Network-level access controls should have restricted database connections to only
the application servers that needed access, using firewall rules, VPN requirements,
or cloud security groups to ensure that the database was never directly reachable
from the internet. Defense in depth means that even if database authentication were
somehow bypassed, network-level controls would prevent unauthorized connections from
reaching the database at all.
Data minimization should have been a core design principle from the application's
inception. A caller identification app does not need to collect continuous GPS
location data, device IMEI numbers, or carrier information to perform its primary
function. The PDPL's data minimization principle, which requires that data collection
be limited to what is necessary for the stated purpose, would have prevented the
creation of this surveillance-grade dataset in the first place. By collecting only
the data necessary for caller identification, the blast radius of any potential
breach would have been limited to phone numbers and associated names, rather than a
comprehensive profile including physical location histories.
Encryption of data at rest should have been implemented to protect the database
contents even in the event of unauthorized access. MongoDB Enterprise and even the
community edition support encryption at rest using industry-standard algorithms. If
the database had been encrypted, an attacker who gained access to the raw files or
the database connection would have been unable to read the data without the encryption
keys. Combined with column-level encryption for the most sensitive fields such as GPS
coordinates and national identification numbers, encryption would have provided a
critical last line of defense.
Continuous security monitoring and vulnerability scanning should have been part of
the application's operational procedures. Automated tools that scan for exposed
databases, open ports, and misconfigured cloud services are widely available and are
considered a baseline requirement for any internet-facing application. Regular
penetration testing would have identified the open MongoDB instance as a critical
vulnerability, and a vulnerability management program would have ensured that the
issue was remediated promptly. The extended period of exposure suggests that no such
monitoring or testing was in place, leaving the 5 million users' data accessible to
anyone with the technical skill to run a Shodan search.

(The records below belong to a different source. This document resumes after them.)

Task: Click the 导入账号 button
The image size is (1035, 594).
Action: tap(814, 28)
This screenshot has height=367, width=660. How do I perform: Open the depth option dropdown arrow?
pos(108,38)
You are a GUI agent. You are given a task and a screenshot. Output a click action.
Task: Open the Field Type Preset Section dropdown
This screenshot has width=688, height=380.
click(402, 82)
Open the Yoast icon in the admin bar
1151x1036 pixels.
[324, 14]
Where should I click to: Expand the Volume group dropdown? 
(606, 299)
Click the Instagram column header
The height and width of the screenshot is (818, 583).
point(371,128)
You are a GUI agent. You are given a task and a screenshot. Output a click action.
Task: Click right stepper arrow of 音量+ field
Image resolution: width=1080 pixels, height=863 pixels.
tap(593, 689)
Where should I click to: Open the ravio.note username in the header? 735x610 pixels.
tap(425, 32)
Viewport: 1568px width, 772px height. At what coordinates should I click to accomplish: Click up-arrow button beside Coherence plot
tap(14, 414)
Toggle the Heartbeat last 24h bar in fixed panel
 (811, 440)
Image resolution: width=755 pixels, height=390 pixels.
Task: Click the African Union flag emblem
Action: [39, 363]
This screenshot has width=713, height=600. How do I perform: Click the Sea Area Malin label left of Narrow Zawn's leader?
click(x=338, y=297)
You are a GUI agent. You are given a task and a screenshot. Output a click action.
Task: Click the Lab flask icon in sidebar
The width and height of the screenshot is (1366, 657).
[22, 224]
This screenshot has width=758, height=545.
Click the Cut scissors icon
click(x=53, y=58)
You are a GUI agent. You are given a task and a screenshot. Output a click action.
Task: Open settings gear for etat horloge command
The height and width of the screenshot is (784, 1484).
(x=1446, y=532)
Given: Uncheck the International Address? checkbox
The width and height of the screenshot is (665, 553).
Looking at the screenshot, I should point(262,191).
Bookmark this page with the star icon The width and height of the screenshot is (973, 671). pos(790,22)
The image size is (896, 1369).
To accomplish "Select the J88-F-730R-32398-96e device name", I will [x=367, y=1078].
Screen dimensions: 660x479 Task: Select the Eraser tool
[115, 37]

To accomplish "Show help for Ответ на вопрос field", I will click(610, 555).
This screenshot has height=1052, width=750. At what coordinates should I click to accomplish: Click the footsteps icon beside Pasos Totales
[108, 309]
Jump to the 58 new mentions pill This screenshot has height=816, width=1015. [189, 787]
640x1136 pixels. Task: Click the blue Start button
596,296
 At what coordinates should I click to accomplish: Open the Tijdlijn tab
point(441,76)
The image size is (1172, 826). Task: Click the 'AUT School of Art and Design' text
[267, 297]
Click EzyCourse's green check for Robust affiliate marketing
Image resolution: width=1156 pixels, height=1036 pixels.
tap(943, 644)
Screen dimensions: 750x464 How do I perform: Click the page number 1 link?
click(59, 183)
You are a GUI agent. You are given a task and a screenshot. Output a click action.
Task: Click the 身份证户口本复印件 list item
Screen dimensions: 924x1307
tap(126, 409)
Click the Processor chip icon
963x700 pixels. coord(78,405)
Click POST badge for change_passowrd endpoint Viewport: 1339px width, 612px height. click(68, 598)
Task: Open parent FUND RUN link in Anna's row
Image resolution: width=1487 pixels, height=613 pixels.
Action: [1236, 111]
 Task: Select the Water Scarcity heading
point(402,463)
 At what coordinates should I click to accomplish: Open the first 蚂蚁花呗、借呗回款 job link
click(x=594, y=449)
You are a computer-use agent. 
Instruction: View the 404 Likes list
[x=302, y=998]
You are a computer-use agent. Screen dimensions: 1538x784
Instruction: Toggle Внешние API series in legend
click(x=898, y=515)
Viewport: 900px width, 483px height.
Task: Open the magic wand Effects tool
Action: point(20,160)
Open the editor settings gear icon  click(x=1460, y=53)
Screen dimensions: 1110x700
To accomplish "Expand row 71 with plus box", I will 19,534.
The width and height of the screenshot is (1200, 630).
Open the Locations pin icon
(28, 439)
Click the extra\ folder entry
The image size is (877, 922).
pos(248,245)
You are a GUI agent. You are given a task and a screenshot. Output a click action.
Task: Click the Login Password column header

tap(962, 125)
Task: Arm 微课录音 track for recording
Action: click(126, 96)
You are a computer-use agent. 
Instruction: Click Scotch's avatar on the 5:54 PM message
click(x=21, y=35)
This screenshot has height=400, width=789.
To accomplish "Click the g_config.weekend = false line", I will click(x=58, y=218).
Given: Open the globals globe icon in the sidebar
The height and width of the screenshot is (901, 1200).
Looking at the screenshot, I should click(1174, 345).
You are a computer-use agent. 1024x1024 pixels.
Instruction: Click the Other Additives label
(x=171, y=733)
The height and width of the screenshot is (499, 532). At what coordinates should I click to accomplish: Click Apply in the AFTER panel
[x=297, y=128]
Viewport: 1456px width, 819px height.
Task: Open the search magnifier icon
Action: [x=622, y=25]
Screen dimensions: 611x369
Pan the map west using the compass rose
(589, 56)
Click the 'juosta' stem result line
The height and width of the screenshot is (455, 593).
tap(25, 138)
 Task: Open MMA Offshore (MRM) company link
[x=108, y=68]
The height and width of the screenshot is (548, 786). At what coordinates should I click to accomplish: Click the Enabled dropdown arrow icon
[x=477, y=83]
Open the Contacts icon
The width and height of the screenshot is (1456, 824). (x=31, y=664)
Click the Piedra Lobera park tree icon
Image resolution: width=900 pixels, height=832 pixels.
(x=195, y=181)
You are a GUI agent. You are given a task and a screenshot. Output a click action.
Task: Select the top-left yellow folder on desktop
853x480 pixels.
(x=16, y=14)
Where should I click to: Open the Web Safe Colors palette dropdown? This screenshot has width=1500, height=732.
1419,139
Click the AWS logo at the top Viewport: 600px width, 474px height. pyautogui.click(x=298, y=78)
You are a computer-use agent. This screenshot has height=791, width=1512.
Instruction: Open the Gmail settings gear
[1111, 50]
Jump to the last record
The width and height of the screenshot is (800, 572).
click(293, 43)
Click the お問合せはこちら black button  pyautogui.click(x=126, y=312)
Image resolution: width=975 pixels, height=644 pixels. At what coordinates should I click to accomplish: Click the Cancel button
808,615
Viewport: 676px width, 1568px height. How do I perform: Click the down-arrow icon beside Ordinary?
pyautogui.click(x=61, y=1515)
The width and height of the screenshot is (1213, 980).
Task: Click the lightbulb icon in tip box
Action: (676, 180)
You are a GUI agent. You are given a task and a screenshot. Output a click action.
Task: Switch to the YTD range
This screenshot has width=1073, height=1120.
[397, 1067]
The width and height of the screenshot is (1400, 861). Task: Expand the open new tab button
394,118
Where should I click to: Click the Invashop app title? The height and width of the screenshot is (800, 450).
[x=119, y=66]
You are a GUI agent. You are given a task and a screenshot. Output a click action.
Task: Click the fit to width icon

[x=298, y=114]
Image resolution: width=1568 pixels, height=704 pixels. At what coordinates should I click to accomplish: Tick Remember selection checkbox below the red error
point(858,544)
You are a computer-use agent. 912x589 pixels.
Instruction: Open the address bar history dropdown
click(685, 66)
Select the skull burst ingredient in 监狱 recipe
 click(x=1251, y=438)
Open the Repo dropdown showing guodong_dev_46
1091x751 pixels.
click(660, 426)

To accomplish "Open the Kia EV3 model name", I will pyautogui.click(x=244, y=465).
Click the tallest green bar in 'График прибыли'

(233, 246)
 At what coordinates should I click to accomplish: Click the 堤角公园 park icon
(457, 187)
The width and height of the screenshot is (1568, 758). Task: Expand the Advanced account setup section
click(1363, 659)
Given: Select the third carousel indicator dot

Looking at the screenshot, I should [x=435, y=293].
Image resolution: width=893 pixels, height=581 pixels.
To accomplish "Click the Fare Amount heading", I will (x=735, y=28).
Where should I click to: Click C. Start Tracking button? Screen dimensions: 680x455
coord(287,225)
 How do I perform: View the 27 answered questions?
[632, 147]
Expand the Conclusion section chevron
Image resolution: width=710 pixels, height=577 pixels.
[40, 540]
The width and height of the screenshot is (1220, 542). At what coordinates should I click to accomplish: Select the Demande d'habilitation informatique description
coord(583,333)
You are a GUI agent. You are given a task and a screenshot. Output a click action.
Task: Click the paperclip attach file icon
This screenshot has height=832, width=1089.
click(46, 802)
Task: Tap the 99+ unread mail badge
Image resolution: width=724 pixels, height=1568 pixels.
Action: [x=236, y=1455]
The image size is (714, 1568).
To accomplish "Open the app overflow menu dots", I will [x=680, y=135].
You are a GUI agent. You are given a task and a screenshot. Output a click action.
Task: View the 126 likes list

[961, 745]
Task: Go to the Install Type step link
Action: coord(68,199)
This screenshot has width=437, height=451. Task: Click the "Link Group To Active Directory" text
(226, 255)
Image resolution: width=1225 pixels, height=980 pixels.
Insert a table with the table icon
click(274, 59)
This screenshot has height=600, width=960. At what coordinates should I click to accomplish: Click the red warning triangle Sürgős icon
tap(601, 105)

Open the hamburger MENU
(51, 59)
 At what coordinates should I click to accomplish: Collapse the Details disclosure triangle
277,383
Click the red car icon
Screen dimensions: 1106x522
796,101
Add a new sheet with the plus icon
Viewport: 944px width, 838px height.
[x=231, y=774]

An open MongoDB containing the location histories and personal details of 5 million
users is not a sophisticated attack; it is a failure to implement the most
elementary security controls. The Dalil breach predated the PDPL, but it exemplifies
the data protection failures the law was designed to prevent. Any application
collecting personal data in Saudi Arabia today must treat database security as a
non-negotiable minimum, not an afterthought.